Hello
I don't understand the results returned by dbSNP. I have read their user manual and whilst it explains some things very well, it seems very sparse in other areas. I was hoping that if I took a sample record in dbSNP and pointed out some things I don't understand I was hoping the helpful people in this forum might explain them to me.
I was looking at this record: rs2034920
This maps to genome build GRCH37. It has the allele C/T
The reference sequence has base A at this position on the positive strand. Where in the record does it tell me that this SNP is described wrt the negative strand? I can't see it anywhere.
There is a table listing the SNP in different assemblies and there is a column called SNP to Chr which has values +/-. What does this column and its values mean? There are similar columns like 'SNP to mRNA'
If i get the full details for the record and look at the submission ss2944057 this is described as having orient positive but the allele on the webpage is C/T (reverse strand). Also the submission ss8529251 is described as orient negative but the allele on the webpage is A/G (forward strand). I don't understand this?

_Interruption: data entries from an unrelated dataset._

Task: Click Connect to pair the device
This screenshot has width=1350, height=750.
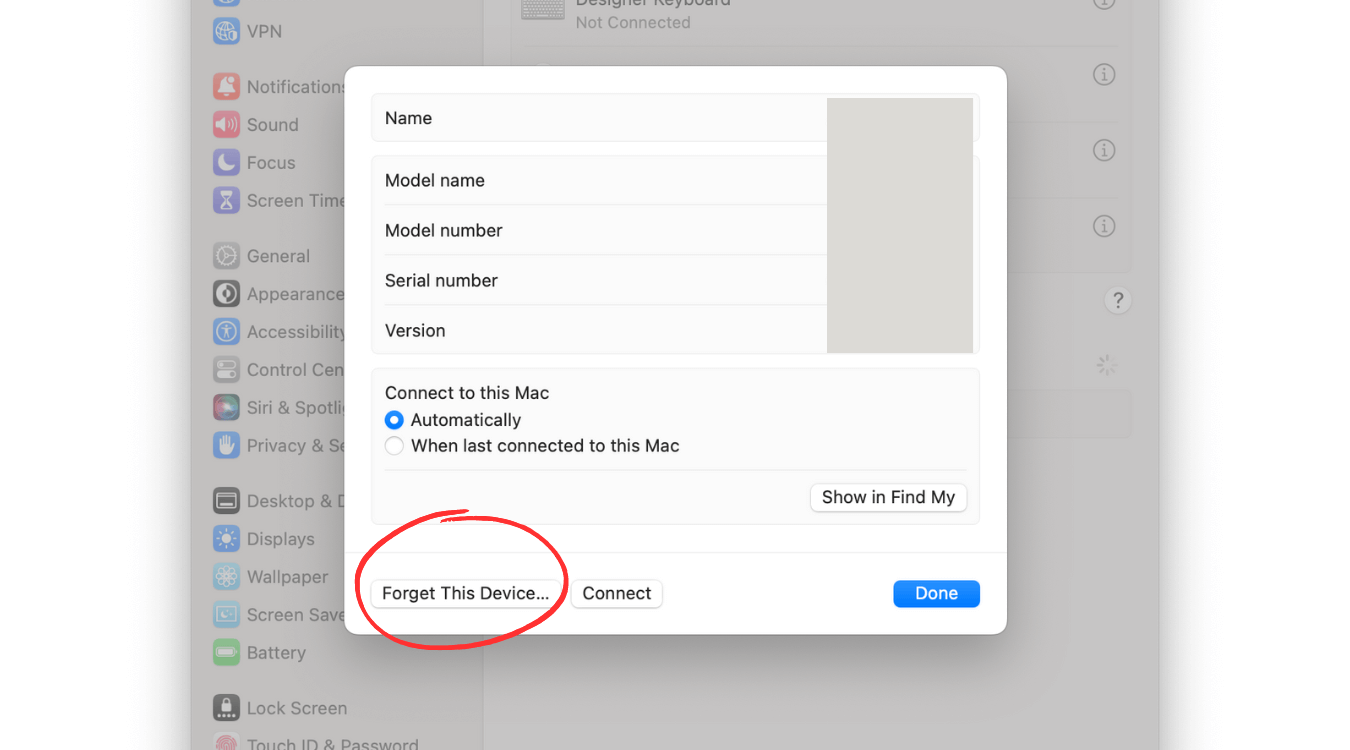Action: (616, 593)
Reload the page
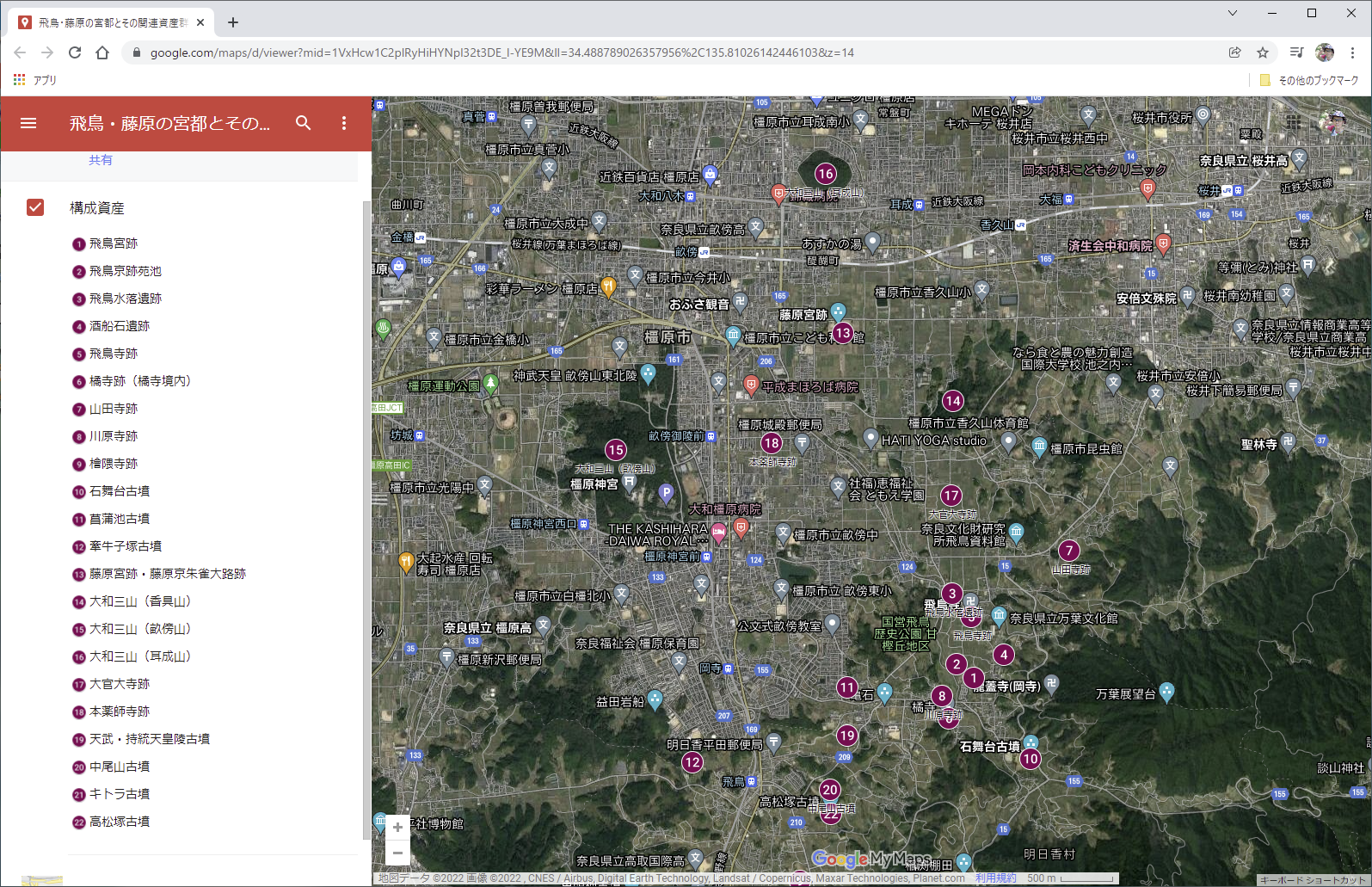This screenshot has width=1372, height=887. (75, 52)
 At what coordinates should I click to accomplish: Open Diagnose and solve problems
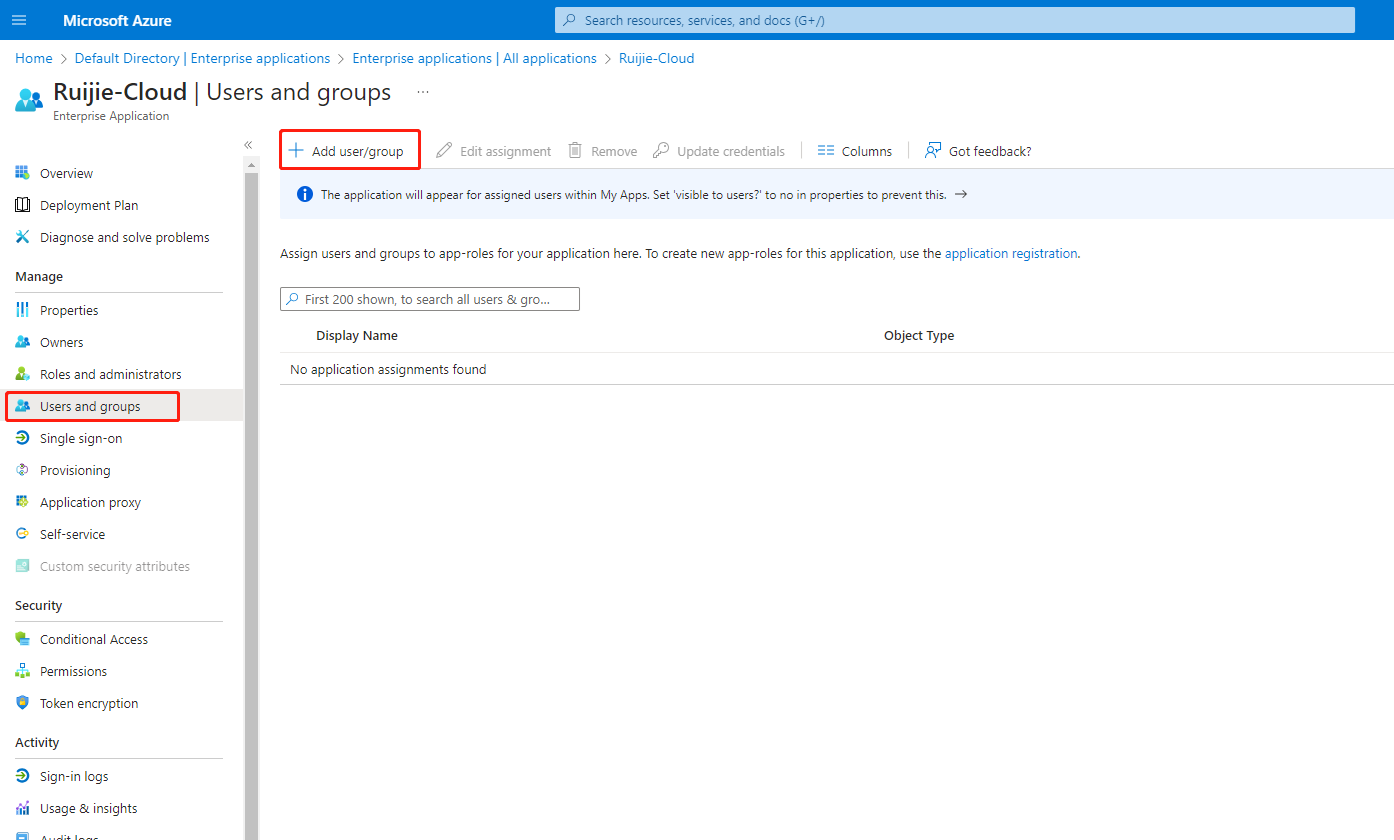[x=124, y=237]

I also don't understand the column ss to 'rs Orientation/Strand' for each submission. I have read the link from the column heading but don't really follow it.
So many other things i don't understand too. Geneview only lists one gene whereas the snp affects 3 genes.
I could list so many more.....I can open a second question about how to interpret the results returned from eutils!
thanks a lot for your help
i can see i caused confusion in my question, the geneview shows 3 transcripts of one gene. If you look at the flat file output (my mistake - didn't specify) the snp affects 3 different genes whereas it only shows information about one of them in geneview (and it shows 3 transcripts of this gene)
i wasn't clear. sorry. in the flat file report 3 genes are affected by this snp: locus ids = 100133581m 441521, 541625. But on the web page the geneview only shows one of these genes (and yes it shows 3 transcripts [though 2 are the same if i remember rightly])
i will read the docs you recommend. However in the meantime, do you know if there is a field in the flat file output which specifies which strand the snp is on? Is it the orient field in the CTG row?
As Larry says below, strand can be relative to different things; you just have to pick one and stick with it. If you choose relative to chromosome, then it's the "SNP to Chr" column.